__Request 1__:
Answer these questions about the bill text:
(a) On what date was the bill introduced in the House of Representatives?
(b) Which committee was the bill referred to first?
(c) What short title does Section 1 give the Act?

## Start Given text

To reallocate funds toward sensible priorities such as improved children’s education, increased children’s access to health care, expanded job training, and increased energy efficiency and conservation through a reduction of wasteful defense spending, and for other purposes.


IN THE HOUSE OF REPRESENTATIVES

March 26, 2007

Ms. Woolsey (for herself, Ms. Lee, Mr. Kucinich, Ms. Jackson-Lee of Texas, Ms. Kilpatrick, Ms. Schakowsky, Mr. Grijalva, Mr. Serrano, Mr. Stark, Mr. Becerra, Ms. Carson, Mrs. Christensen, Mr. Ellison, Mr. Filner, Mr. Gutierrez, Mr. Hinchey, Mr. Honda, Ms. Kaptur, Mr. McDermott, Mr. McGovern, Mr. Rush, Ms. Solis, and Ms. Watson) introduced the following bill; which was referred to the Committee on Armed Services, and in addition to the Committees on Energy and Commerce, Education and Labor, Homeland Security, Foreign Affairs, and Veterans’ Affairs, for a period to be subsequently determined by the Speaker, in each case for consideration of such provisions as fall within the jurisdiction of the committee concerned


A BILL

To reallocate funds toward sensible priorities such as improved children’s education, increased children’s access to health care, expanded job training, and increased energy efficiency and conservation through a reduction of wasteful defense spending, and for other purposes.

Be it enacted by the Senate and House of Representatives of the United States of America in Congress assembled,

SECTION 1. Short title.

This Act may be cited as the “Common Sense Budget Act of 2007”.

SEC. 2. Findings.

## End Given text

__Request 2__: Convert part of the entries below into a JSON list of strings, one string per line and no blank lines. Begin at the line that contains "Task: Open the Automatic font color picker" and stop after the line that contains "Choose the Frame".

## Start Listing

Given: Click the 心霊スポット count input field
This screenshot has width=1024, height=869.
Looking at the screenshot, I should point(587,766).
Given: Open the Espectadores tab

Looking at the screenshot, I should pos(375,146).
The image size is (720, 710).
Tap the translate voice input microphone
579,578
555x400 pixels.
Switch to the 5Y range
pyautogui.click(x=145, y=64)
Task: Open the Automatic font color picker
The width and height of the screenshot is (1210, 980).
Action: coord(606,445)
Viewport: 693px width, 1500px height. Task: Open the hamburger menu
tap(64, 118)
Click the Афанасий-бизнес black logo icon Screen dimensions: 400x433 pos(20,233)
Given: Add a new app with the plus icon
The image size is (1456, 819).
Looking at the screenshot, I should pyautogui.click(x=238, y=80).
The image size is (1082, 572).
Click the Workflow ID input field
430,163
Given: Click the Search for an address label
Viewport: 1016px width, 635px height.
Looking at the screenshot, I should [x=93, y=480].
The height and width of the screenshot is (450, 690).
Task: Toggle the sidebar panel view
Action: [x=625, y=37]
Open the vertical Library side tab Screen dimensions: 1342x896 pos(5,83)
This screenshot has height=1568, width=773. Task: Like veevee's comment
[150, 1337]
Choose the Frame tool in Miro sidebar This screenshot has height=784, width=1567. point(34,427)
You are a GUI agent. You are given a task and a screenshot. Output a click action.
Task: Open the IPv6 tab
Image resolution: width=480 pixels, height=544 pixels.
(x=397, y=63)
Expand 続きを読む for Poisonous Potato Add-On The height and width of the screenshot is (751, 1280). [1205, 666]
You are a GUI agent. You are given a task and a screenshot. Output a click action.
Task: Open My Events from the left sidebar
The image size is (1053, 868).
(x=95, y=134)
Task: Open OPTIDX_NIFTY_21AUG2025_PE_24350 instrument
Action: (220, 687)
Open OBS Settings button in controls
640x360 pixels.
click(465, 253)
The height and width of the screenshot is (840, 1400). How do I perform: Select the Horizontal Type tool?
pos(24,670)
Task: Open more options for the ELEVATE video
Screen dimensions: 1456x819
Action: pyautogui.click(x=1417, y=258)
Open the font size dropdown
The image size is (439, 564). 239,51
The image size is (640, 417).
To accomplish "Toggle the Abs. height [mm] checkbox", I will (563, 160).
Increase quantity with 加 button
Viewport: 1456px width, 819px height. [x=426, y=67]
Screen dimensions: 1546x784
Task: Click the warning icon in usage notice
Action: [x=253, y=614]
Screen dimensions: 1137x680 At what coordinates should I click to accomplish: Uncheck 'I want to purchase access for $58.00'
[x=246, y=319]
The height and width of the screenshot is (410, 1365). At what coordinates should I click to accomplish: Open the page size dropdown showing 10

## End Listing

__Task answer 1__:
(a) March 26, 2007
(b) The Committee on Armed Services
(c) The "Common Sense Budget Act of 2007"

__Task answer 2__:
[
  "Task: Open the Automatic font color picker",
  "The width and height of the screenshot is (1210, 980).",
  "Action: coord(606,445)",
  "Viewport: 693px width, 1500px height. Task: Open the hamburger menu",
  "tap(64, 118)",
  "Click the Афанасий-бизнес black logo icon Screen dimensions: 400x433 pos(20,233)",
  "Given: Add a new app with the plus icon",
  "The image size is (1456, 819).",
  "Looking at the screenshot, I should pyautogui.click(x=238, y=80).",
  "The image size is (1082, 572).",
  "Click the Workflow ID input field",
  "430,163",
  "Given: Click the Search for an address label",
  "Viewport: 1016px width, 635px height.",
  "Looking at the screenshot, I should [x=93, y=480].",
  "The height and width of the screenshot is (450, 690).",
  "Task: Toggle the sidebar panel view",
  "Action: [x=625, y=37]",
  "Open the vertical Library side tab Screen dimensions: 1342x896 pos(5,83)",
  "This screenshot has height=1568, width=773. Task: Like veevee's comment",
  "[150, 1337]",
  "Choose the Frame tool in Miro sidebar This screenshot has height=784, width=1567. point(34,427)"
]